01/04/2026
We never know what we pass on
On Saturday evening, meeting Louis, a young professor freshly graduated from Cambridge, and Marta, a brilliant English student of sixteenth and seventeenth centuries French literature, turned into a beautiful surprise: a conversation where the books, authors and sentences that accompany us quite naturally found their way to the table.
As we talked, each of us brought in our readings, our questions, our moments of wonder, and it became clear how much thought feeds on those moments when it is shared with others.
It was Louis who, at some point in the conversation, wanted to bring back a quotation. It slipped away from him a little, could be approached but not completely grasped, and that is precisely what moved me.
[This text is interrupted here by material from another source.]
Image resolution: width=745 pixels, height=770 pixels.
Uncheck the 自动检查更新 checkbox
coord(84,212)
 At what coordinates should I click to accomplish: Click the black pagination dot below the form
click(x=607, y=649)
What escaped in the quotation, rather than a mechanical recitation, opened up a real space for questioning the place of words in what we call “thinking”.
All the more so since it was:“It is in words that we think.” Hegel.
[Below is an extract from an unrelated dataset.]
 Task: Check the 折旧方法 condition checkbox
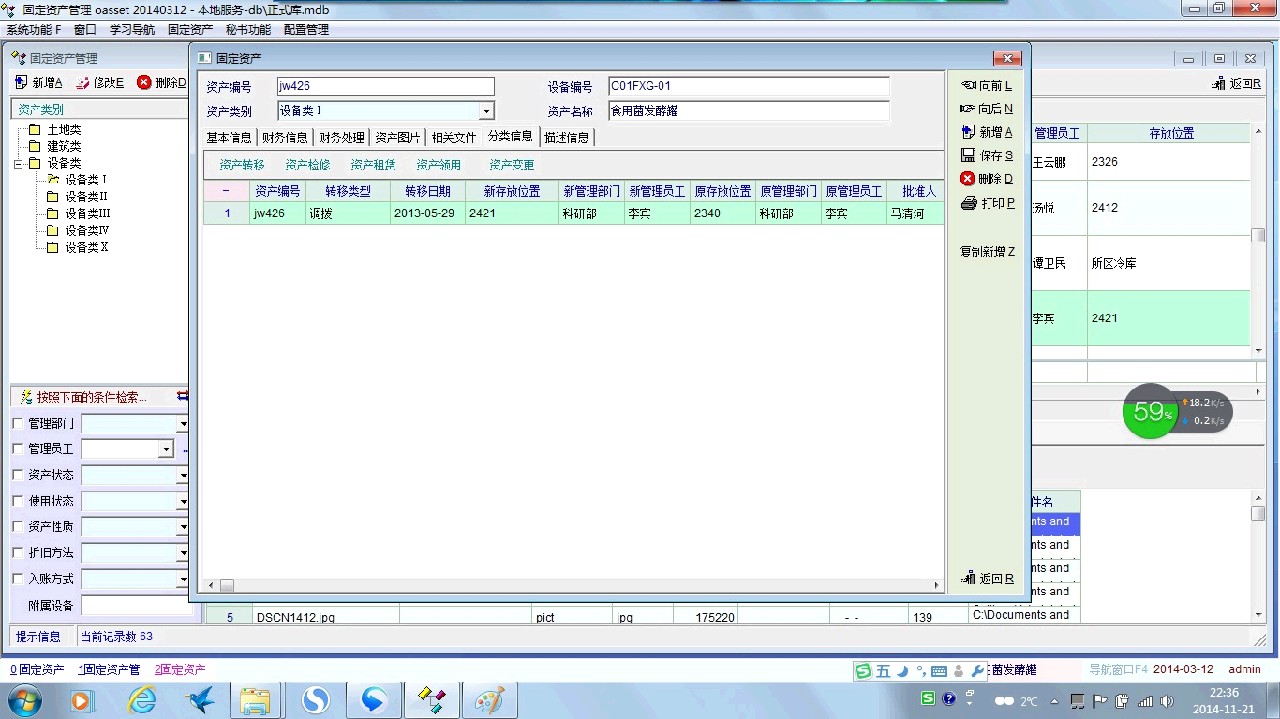17,553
This sentence kept working in me after the evening, as an echo of what we had just experienced: a thought woven in dialogue, clarified in spoken exchange, shifting as words circulate between us. In searching with Louis for Hegel’s exact wording, we were in fact experiencing this idea: words do not merely express thought, they bring it into being, with all their hesitations, approximations and unexpected findings.
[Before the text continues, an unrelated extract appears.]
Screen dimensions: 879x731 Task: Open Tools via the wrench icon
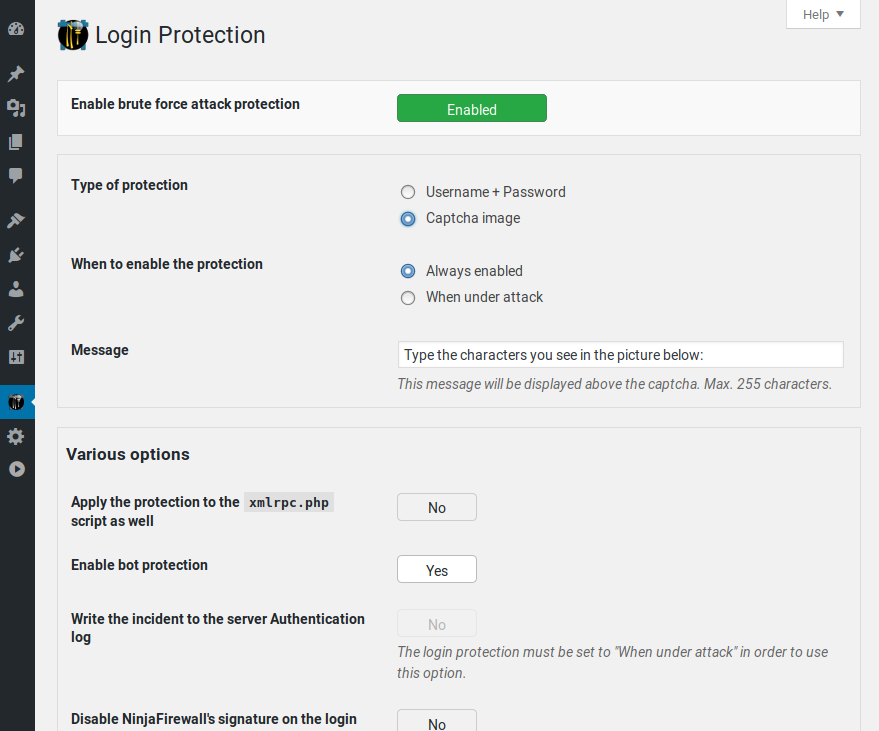pyautogui.click(x=16, y=323)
It is from this attempt at an “almost” recovered quotation, and from the joy of that evening, that the desire to write these few lines emerged today.
Samedi soir, la rencontre avec Louis, jeune professeur fraîchement diplômé de Cambridge, et Marta, brillante étudiante anglaise, en littérature française des XVIᵉ et XVII siècle, a pris la forme d’une magnifique surprise : celle d’une conversation où les livres, les auteurs et les phrases qui nous accompagnent se sont invités à la table.
Au fil de l’échange, chacun faisait circuler ses lectures, ses questions, ses émerveillements, et l’on sentait combien la pensée se nourrit de ces moments où elle se partage à plusieurs.
C’est Louis qui, au détour d’une discussion, a voulu faire revenir une citation Elle lui échappait un peu, se laissait approcher sans se laisser tout à fait saisir, et c’est précisément ce qui m’a touchée.
Ce qui échappe , plutôt que de la réciter mécaniquement, a ouvert un véritable espace de questionnement sur la place des mots dans ce que nous appelons « penser ».
D’autant qu’il s’agissait :
« C’est dans les mots que nous pensons. » de Hegel.
Cette phrase a continué de travailler en moi après la soirée, comme un écho à ce que nous venions de vivre : une pensée qui se tisse dans le dialogue, qui se précise dans la parole échangée, qui se déplace à mesure que les mots circulent entre nous.
En cherchant, avec Louis, les mots d’Hegel, nous faisions l’expérience même de cette idée : les mots ne se contentent pas d’exprimer la pensée, ils la font advenir, avec leurs hésitations, leurs approximations et leurs trouvailles.
C’est à partir de cette tentative de citation « presque » retrouvée, et de cette soirée faite de joie qu’est née aujourd’hui l’envie d’écrire ces quelques lignes.